** Opening Supplied text block **
Saturday The women rested on the 7th day, Saturday, which was the weekly Sabbath (Luke 23:56). Early the first day of the week, Sunday, they came to the tomb to find it empty and saw an angel who announced that Jesus had already risen (Mark 16:1-6). Just as Jesus prophesied, He rose from the dead precisely 3 days and 3 nights after His burial. While the tomb was found empty on the first day of the week, Sunday, He rose from the dead on the evening of the 7th day, Saturday. To hold that Jesus was crucified and was buried on the 6th day of the week (Friday) and rose from the dead on the first day of the week (Sunday) would be to say Jesus was wrong about His prophecy, because He prophesied that he would be in the tomb 3 days and 3 nights (Matt 12:40). That’s why what days we celebrate is important. The span between the evening of Friday and the early morning of Sunday is not 3 days and 3 nights. However, a Wednesday burial with a Saturday resurrection is exactly 3 days and 3 nights and can be verified by the above mentioned facts.

I guess it's important to mention at some time here that it was the Roman Catholic Church that decided to change times and laws by changing the Sabbath day, or day or rest, from the last day of the week (Saturday) to the first day of the week (Sunday). Maybe I should have pointed that out in the beginning....eeeee. That little change sure has caused some confusion! Snippet from wiki: "Sunday was another work day in the Roman Empire. On March 7, 321, however, Roman Emperor Constantine I issued a civil decree making Sunday a day of rest from labor, stating: All judges and city people and the craftsmen shall rest upon the venerable day of the sun." Hmmm....sound like sun worship?! I digress! This is long enough already! Ha! -So I guess my next question is, what excuses do we give to celebrate Easter as we do, believers? Have we hi-jacked a holiday? -Is it ok? -Is it "legalism" to think it's wrong and not want to participate? -Do you find any information presented here to be incorrect? Refuting/rebuking in love is welcome. I know there’s some refutations online about all the Ishtar business. It took us a long time to get here. Being "ok" with everything and making excuses. I've been doing it a long time and continue to do it on certain matters. So I'm not on no high horse, for sure (sad I have to point that out, but those of us who try to share information get accused of this all.the.time.)
** Closing Supplied text block **
Set of tasks:
- a) Translate this sentence from the post on the Sabbath and Easter into Spanish: "The span between the evening of Friday and the early morning of Sunday is not 3 days and 3 nights."
- b) Extend the post on the Sabbath and Easter with a few sentences that pick up after its final sentence.
The lines have no connection to the post on the Sabbath and Easter.
** Opening Listed entries block **
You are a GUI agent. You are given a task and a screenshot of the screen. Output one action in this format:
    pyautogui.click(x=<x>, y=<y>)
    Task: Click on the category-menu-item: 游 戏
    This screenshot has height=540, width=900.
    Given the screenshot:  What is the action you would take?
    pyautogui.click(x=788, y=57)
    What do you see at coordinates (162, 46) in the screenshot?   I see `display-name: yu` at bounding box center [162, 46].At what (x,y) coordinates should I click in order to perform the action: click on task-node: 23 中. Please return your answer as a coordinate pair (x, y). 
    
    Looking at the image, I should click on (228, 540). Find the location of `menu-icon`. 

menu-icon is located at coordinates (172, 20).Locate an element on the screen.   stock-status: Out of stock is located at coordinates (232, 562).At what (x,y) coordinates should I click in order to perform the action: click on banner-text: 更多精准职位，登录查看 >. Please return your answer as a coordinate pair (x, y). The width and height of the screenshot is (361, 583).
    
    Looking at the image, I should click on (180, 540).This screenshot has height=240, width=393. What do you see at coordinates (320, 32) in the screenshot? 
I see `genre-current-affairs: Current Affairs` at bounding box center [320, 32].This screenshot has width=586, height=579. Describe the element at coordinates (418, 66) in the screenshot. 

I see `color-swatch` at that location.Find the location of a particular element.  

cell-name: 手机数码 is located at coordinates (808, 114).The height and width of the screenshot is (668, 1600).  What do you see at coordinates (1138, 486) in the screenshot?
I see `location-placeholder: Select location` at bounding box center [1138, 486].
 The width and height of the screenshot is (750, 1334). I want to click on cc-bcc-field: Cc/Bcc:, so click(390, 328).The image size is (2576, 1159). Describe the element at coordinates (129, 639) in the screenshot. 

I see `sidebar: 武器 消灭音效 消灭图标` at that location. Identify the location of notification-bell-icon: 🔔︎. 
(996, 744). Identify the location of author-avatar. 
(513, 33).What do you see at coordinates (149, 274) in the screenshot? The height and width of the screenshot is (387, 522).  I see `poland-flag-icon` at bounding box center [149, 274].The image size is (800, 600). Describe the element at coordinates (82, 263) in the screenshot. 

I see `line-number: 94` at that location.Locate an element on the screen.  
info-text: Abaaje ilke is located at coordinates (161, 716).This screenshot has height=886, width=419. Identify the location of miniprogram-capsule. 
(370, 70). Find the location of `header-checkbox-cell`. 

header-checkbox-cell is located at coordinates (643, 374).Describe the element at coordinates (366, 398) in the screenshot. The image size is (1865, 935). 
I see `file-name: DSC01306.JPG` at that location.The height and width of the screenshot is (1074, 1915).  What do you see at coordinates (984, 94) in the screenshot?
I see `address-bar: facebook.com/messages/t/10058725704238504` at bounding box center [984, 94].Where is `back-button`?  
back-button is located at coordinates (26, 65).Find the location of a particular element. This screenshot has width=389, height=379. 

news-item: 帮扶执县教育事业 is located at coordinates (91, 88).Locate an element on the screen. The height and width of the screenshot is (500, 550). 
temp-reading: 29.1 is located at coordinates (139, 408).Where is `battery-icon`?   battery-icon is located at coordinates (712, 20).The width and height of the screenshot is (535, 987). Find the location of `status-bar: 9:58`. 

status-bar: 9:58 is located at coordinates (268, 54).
** Closing Listed entries block **
Outputs in order:
- a) El lapso entre la tarde del viernes y la madrugada del domingo no es de 3 días y 3 noches.

- b)
This was one of the best explanations of Easter I've seen, personally. So I just wanted to share. Holidays are something I've personally felt convicted about for a couple years now. I'm sure there are others who feel the same, but can't figure out why they "feel" it's wrong.

I don't think we celebrated any holidays last year and it was.....very freeing. I take that back. We did go to a Halloween party of a dear friend....so yeah. It's a struggle. But I have peace because Christ gives me that! He knows our struggles and will continue to work on us. Ephesian 5:11 "And have no fellowship with the unfruitful works of darkness, but rather reprove them." Most of the above commentary are excerpts taken from the book: "Solving the Mystery of Babylon the Great" by Edward Hendrie


Above all, rejoice! Because He is Alive!